A little bit sleepless (particularly bad due to my weekend trip to Conneticut from New Jersey tomorrow), so a quick PAC update to try and tire myself out.


I finally got around to doing more work on PAC, mostly through the downtime from helping out others at a Python study group at a local hackerspace (of which I'll go more into detail in a later post). My original whiteboard drawing has been kind enough to act as a guiding force, albeit not the actual outline for the full implementation.



The message order will now follow this series:

  1. Alert the MCU and confirm that it is there over a send/receive handshake.
  2. Send an identifier byte.
  3. Notify the MCU of the amount of incoming data.
  4. Send aforementioned data.
  5. This is where it differs from the whiteboard photo, and my original intent: Wait for a confirmation byte / second handshake from the MCU that data has been received.
  6. Receive a byte telling the PC how much data is being returned.
  7. Receive said data.
  8. Send confirmation byte.
  9. Process the data appropriately. Return it.
 In this format, the amount being received is now variable.

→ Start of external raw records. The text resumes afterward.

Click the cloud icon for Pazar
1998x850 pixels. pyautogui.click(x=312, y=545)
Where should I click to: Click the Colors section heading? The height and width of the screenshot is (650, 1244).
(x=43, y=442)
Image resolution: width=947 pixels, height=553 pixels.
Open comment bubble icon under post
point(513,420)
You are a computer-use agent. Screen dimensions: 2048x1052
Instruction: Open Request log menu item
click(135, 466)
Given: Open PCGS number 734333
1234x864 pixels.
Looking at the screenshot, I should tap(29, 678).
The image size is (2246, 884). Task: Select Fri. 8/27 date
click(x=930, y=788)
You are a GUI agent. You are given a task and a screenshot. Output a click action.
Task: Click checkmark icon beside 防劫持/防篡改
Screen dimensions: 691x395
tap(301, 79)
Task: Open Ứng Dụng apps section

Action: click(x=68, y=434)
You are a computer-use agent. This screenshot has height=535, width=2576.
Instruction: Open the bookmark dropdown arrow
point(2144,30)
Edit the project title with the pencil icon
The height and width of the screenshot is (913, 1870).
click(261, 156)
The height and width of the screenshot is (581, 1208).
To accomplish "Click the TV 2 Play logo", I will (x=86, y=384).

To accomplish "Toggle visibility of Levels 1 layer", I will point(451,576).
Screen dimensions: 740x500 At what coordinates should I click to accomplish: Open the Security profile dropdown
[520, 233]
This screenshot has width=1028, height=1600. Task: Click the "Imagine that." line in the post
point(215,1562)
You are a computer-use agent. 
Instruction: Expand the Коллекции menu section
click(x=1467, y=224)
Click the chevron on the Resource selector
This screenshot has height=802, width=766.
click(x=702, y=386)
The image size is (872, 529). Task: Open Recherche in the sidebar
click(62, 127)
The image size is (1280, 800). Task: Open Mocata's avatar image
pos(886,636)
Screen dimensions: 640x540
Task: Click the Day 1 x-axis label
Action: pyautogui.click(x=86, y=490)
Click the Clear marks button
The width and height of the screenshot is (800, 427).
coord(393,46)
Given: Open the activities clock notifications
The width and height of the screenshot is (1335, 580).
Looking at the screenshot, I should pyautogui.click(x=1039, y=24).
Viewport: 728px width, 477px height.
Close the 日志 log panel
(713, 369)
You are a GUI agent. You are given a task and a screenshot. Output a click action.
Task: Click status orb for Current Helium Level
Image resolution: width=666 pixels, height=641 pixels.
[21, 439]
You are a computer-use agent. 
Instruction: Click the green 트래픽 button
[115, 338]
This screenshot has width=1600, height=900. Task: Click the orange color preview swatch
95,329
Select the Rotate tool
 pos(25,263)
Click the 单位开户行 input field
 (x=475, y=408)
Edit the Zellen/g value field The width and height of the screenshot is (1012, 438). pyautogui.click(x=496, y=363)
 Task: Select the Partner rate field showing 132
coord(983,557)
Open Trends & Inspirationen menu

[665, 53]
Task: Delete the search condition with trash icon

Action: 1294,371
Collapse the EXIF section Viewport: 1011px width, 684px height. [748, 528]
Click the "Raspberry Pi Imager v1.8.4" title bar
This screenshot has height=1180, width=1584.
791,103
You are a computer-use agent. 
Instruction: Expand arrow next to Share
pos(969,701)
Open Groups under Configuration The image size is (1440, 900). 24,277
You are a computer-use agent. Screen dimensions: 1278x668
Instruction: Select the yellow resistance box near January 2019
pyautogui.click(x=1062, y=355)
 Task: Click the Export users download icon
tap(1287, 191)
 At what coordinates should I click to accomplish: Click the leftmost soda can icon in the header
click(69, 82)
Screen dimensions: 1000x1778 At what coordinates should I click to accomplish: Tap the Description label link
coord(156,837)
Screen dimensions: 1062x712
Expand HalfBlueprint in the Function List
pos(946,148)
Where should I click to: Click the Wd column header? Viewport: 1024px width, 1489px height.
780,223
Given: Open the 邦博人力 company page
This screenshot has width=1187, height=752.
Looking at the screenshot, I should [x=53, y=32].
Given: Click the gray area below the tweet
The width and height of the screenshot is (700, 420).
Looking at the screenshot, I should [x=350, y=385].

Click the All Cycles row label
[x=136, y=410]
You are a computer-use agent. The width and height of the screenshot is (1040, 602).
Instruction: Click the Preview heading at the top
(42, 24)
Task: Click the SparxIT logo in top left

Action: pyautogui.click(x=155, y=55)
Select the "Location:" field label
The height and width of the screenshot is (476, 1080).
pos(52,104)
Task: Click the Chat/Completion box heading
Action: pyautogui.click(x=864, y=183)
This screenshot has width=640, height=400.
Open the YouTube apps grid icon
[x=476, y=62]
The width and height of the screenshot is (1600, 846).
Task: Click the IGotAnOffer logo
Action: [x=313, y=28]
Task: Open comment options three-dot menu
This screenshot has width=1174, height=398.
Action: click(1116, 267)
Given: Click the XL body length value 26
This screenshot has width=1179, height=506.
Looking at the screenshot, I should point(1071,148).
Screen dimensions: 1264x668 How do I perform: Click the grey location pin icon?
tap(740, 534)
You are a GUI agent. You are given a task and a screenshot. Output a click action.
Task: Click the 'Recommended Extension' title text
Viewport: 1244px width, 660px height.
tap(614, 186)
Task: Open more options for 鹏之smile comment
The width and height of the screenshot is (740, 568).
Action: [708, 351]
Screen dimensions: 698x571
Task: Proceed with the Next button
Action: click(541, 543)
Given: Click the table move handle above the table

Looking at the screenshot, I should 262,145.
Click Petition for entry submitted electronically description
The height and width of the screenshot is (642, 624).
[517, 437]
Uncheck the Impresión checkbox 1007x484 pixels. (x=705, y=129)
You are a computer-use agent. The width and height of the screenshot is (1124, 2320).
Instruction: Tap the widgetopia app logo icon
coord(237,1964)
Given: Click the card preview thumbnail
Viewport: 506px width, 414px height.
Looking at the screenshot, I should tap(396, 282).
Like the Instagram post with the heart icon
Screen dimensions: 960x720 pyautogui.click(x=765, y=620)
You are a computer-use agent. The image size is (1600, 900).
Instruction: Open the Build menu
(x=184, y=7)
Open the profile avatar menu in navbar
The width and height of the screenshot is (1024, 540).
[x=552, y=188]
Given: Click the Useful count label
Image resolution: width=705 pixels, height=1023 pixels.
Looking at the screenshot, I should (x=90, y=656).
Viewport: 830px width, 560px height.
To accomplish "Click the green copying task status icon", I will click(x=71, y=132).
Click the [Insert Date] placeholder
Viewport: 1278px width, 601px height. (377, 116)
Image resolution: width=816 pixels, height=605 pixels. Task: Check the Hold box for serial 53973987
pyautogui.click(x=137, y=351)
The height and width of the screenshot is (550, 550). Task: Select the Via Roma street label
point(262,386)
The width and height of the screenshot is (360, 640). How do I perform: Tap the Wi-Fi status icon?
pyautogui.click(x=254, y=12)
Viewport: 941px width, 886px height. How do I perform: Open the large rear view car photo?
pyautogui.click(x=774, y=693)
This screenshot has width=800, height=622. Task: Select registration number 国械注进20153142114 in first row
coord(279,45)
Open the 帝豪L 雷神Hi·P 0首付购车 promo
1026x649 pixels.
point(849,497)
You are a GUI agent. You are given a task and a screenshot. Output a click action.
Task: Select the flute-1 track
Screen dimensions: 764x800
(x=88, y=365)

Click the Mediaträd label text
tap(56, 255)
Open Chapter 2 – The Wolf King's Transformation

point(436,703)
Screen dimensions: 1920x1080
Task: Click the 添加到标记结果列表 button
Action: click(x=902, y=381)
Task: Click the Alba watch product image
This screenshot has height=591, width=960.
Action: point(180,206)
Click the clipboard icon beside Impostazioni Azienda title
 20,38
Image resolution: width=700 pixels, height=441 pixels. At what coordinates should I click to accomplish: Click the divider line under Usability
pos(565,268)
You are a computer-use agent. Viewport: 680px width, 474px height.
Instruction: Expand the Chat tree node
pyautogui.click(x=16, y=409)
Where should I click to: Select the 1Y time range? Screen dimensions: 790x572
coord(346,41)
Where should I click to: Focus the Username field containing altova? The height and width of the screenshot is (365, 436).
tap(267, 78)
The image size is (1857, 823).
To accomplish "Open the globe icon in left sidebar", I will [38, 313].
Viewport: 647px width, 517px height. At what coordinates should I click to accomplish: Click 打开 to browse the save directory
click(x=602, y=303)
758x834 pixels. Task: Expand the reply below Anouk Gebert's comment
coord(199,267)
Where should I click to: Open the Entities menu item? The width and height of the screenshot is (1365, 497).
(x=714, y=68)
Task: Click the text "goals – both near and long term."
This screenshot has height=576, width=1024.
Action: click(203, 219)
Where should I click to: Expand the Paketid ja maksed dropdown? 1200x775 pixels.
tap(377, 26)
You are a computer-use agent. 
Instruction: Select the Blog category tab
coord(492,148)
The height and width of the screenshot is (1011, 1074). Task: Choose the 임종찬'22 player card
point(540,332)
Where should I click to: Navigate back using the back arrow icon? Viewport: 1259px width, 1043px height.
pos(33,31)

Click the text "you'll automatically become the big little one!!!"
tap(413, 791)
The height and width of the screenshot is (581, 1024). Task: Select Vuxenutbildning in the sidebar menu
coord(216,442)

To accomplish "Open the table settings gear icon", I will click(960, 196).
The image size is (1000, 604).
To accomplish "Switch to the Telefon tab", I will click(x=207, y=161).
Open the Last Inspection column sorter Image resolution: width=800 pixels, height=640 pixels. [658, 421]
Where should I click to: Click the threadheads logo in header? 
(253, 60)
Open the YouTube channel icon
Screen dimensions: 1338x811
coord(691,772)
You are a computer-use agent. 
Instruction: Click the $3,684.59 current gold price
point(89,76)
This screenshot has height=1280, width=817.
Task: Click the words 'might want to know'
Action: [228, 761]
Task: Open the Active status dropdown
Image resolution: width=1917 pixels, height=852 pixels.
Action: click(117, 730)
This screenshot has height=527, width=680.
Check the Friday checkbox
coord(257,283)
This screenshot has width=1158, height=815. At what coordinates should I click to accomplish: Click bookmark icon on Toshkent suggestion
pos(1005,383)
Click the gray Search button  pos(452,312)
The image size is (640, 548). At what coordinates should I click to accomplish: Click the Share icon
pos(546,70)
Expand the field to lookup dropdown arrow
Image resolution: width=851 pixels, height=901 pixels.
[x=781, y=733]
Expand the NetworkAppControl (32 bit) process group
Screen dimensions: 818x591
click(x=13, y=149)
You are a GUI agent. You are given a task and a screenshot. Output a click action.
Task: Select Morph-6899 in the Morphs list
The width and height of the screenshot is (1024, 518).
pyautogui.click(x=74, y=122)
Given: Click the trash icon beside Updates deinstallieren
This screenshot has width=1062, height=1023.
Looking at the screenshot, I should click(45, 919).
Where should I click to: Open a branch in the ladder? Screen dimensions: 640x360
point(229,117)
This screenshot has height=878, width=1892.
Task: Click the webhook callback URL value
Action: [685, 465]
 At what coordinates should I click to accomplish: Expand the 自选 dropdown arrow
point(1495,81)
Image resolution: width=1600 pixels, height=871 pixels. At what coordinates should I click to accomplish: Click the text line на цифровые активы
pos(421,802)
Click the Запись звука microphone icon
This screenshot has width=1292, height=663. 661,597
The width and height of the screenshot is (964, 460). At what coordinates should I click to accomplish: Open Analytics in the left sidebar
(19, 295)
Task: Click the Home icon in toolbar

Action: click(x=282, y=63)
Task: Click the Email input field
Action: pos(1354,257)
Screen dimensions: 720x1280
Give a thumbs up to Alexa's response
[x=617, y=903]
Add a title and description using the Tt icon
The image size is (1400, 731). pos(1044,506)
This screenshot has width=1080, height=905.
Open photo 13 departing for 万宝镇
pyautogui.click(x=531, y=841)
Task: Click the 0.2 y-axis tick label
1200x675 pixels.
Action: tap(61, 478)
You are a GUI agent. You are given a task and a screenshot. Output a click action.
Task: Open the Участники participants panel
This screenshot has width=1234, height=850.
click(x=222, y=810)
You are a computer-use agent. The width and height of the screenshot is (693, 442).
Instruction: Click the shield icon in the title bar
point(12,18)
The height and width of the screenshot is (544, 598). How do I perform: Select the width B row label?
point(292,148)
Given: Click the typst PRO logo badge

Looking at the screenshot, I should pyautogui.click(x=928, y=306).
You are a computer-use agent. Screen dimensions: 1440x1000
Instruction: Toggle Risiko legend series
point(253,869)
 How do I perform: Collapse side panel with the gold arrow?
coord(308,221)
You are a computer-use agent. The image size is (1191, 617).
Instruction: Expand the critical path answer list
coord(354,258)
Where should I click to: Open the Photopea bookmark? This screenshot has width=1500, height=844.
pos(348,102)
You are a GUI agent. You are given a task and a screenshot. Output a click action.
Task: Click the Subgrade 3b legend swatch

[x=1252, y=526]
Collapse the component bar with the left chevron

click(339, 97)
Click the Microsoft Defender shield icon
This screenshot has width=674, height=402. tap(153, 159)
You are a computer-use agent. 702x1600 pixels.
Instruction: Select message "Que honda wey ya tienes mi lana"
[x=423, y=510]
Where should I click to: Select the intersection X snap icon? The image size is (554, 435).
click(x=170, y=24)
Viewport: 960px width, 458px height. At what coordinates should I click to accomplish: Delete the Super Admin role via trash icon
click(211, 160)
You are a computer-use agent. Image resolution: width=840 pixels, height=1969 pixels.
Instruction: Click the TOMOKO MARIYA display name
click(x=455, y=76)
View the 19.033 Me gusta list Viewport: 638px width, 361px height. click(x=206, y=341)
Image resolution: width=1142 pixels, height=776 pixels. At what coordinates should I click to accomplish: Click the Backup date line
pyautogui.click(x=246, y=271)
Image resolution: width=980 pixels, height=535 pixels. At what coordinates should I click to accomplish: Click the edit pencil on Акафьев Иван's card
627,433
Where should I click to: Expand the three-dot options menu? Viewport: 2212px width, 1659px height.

I am putting it on the end user to know how much data is coming back, and, if it is indeed variable, to make sure their code can figure out what to expect and parse appropiately.

Functions for each message object is being broken down more then I expected, but this is not problematic.

A user will create the Message object for their particular object. Each message object has a very basic process( ) function, which will do nothing more than return what it receives by default. A user-created extension of the Message class shall have a more complicated, fine-tuned process( ) function for their application.

More information shall come as I work on it...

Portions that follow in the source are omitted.